### EXTRACTED MATERIAL
****************

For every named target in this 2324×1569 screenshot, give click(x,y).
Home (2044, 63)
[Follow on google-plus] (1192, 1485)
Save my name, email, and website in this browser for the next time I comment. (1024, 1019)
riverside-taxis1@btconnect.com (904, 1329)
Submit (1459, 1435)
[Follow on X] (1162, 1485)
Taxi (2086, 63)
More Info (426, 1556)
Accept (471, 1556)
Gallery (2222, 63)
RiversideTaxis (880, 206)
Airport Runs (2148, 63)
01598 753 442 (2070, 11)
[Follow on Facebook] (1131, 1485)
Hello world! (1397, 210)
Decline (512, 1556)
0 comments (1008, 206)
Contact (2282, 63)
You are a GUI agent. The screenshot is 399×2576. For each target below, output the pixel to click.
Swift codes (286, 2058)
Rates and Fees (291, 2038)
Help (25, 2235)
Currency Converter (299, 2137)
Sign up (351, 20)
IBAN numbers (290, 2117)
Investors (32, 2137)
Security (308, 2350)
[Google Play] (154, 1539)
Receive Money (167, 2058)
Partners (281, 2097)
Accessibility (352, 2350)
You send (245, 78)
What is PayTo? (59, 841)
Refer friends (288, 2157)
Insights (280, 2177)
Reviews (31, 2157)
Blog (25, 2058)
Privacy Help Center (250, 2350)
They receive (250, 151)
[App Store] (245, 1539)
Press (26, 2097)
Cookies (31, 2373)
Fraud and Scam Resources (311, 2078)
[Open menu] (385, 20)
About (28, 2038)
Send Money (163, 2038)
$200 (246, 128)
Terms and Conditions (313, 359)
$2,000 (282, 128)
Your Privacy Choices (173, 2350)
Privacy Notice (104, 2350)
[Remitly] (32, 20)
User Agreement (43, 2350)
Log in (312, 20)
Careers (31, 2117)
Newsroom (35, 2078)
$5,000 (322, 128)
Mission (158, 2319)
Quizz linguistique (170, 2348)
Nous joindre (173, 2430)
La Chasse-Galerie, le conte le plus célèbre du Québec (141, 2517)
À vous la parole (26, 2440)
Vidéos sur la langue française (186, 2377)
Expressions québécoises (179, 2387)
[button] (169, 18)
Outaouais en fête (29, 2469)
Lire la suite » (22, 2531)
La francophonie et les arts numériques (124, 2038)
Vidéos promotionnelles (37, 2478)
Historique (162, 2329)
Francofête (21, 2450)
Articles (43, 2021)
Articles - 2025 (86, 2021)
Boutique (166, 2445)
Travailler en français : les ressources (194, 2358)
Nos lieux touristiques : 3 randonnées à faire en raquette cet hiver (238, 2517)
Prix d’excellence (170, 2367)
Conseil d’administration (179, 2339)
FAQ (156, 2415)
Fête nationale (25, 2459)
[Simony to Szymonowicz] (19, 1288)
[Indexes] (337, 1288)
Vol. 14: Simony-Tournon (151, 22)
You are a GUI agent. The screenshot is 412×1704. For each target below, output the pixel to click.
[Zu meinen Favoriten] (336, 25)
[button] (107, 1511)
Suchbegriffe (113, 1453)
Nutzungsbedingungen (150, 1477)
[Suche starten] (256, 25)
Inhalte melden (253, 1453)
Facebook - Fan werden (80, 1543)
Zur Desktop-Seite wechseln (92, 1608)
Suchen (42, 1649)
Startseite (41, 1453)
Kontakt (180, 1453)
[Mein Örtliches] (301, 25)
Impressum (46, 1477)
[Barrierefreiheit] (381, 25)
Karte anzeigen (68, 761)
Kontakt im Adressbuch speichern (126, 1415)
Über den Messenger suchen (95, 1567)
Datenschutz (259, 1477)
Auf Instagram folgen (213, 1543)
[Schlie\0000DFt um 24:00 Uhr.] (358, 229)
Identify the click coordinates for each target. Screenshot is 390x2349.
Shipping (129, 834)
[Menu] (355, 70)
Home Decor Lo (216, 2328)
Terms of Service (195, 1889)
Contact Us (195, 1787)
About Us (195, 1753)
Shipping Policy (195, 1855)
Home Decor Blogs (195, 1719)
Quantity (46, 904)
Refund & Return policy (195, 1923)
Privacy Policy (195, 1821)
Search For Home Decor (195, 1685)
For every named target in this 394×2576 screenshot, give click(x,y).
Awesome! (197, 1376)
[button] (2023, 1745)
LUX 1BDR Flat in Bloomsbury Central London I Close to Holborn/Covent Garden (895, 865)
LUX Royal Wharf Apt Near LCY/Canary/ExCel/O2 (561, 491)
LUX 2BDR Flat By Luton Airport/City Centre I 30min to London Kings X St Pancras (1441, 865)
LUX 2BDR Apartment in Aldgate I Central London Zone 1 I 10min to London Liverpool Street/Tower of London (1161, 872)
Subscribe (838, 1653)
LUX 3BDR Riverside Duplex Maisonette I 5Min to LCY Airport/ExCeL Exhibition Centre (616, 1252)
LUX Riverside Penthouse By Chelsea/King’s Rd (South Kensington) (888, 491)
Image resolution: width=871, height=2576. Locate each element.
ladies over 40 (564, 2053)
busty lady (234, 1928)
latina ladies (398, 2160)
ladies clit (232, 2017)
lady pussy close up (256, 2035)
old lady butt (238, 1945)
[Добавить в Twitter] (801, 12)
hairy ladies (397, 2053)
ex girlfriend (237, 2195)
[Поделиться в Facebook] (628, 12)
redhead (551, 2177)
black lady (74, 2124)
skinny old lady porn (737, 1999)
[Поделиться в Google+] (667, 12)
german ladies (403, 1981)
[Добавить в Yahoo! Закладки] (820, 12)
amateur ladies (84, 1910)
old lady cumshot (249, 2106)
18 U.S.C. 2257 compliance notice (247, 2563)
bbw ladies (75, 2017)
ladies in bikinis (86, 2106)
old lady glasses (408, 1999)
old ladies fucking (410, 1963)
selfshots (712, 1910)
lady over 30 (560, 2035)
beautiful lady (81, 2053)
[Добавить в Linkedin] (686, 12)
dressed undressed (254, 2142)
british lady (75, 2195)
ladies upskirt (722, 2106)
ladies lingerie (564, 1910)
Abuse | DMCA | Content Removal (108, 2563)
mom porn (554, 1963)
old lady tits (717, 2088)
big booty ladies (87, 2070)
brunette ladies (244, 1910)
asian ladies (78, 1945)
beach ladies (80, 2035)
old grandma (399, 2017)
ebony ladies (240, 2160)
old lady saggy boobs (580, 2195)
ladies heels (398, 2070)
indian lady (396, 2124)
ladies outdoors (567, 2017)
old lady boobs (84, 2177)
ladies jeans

****************

### TASK DIRECTIONS
Look above for the line containing "Expressions québécoises (179, 2387)". Output from there through the line containing "[button] (107, 1511)", exactly and inclusively.

### FINAL ANSWER
Expressions québécoises (179, 2387)
[button] (169, 18)
Outaouais en fête (29, 2469)
Lire la suite » (22, 2531)
La francophonie et les arts numériques (124, 2038)
Vidéos promotionnelles (37, 2478)
Historique (162, 2329)
Francofête (21, 2450)
Articles (43, 2021)
Articles - 2025 (86, 2021)
Boutique (166, 2445)
Travailler en français : les ressources (194, 2358)
Nos lieux touristiques : 3 randonnées à faire en raquette cet hiver (238, 2517)
Prix d’excellence (170, 2367)
Conseil d’administration (179, 2339)
FAQ (156, 2415)
Fête nationale (25, 2459)
[Simony to Szymonowicz] (19, 1288)
[Indexes] (337, 1288)
Vol. 14: Simony-Tournon (151, 22)
You are a GUI agent. The screenshot is 412×1704. For each target below, output the pixel to click.
[Zu meinen Favoriten] (336, 25)
[button] (107, 1511)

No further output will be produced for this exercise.